Kur'an-ı Kerim ve Türkçe Meali Sayfa 566
43. Gözleri düşmüş, kendilerini bir zillet sarmış bulunur, halbuki o secdeye onlar sağ sâlim iken da'vet olunuyorlardı.
44. O halde bana bırak bu sözü tekzib edenleri, biz onları istidrac ile çıkarır, bilemiyecekleri cihetten yuvarlarız.
45. Onlara sadece mühlet veriyorum.

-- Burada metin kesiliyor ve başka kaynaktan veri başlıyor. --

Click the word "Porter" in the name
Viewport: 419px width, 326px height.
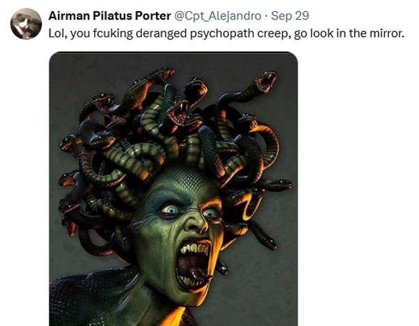(x=153, y=16)
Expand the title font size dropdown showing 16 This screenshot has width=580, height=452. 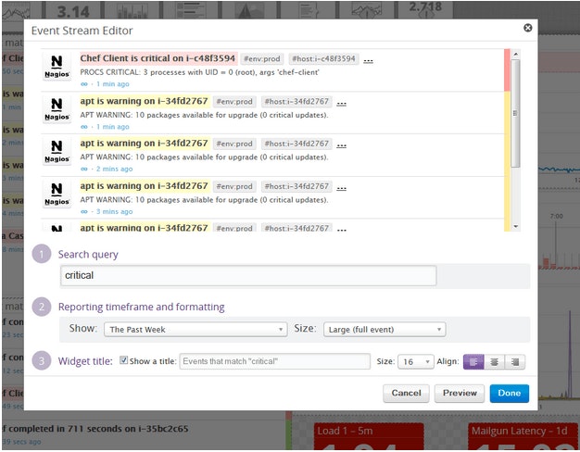pyautogui.click(x=415, y=361)
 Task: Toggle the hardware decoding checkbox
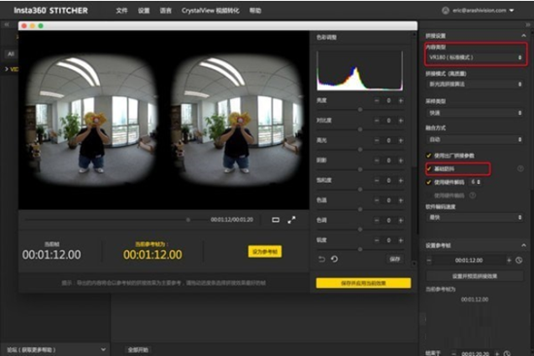tap(429, 182)
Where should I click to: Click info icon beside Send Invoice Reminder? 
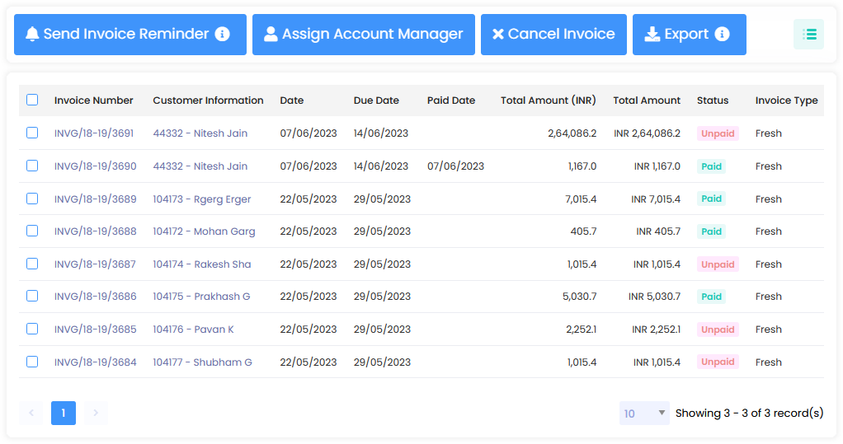(x=222, y=35)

Benim düzenim pek sağlamdır.
46. Yoksa sen onlardan bir ücret istiyorsun da mı cereme vermekten ezilmişler?
47. Yoksa gayb yanlarında da onlar mı yazıyorlar?
48. O halde sabret rabbının hukmüne de sahib-i hut gibi olma, hani öfkeye boğulmuş da nida etmişti.

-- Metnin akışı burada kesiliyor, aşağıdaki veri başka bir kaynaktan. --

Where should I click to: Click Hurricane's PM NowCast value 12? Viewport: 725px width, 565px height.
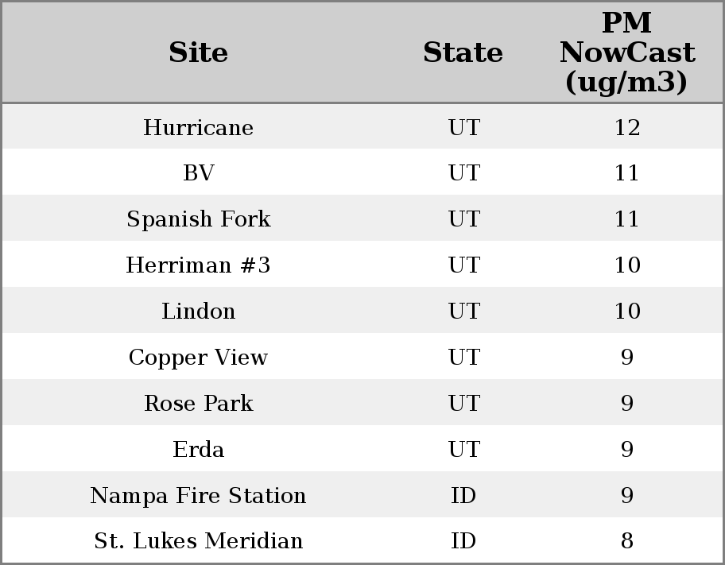pyautogui.click(x=626, y=128)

49. Rabbından bir ni'met yetişmiş olmasa idi ona, elbette o fazaya fena bir halde atılacaktı.
50. Fakat rabbı onu ıstıfa buyurdu da salihînden kıldı.
51. Ve gerçek o küfr edenler o zikri işittikleri vakıt az daha seni gözleriyle kaydıracaklardı, bir de durmuşlar o her halde bir mecnun diyorlar.
52. Halbuki o halis bir zikirdir bütün ukalâ âlemleri için
1. O Hâkka
2. Ne Hâkka?
3. Ve ne bildirdi sana dirayetle? Nedir o Hâkka?
4. İnanmadı Semud-ü Âd o kariaya.
5. Amma Semud ihlâk ediliverdiler o tâgıye ile
6. Ve amma Âd onlar da ihlâk ediliverdiler bir sarsar rüzgâr, azgın bir fırtına ile
7. müsellat etmişti Allah onun üzerlerine yedi gece sekiz gün husûm halinde, köklerini kesmek üzere müstemirren. Bir de görürsün ki o kavmı o müddet zarfında yıkıla kalmışlar. Ve sanki içleri kof hurma kütükleri imişler
8. Bak şimdi görebilir misin onlardan bir bakıyye.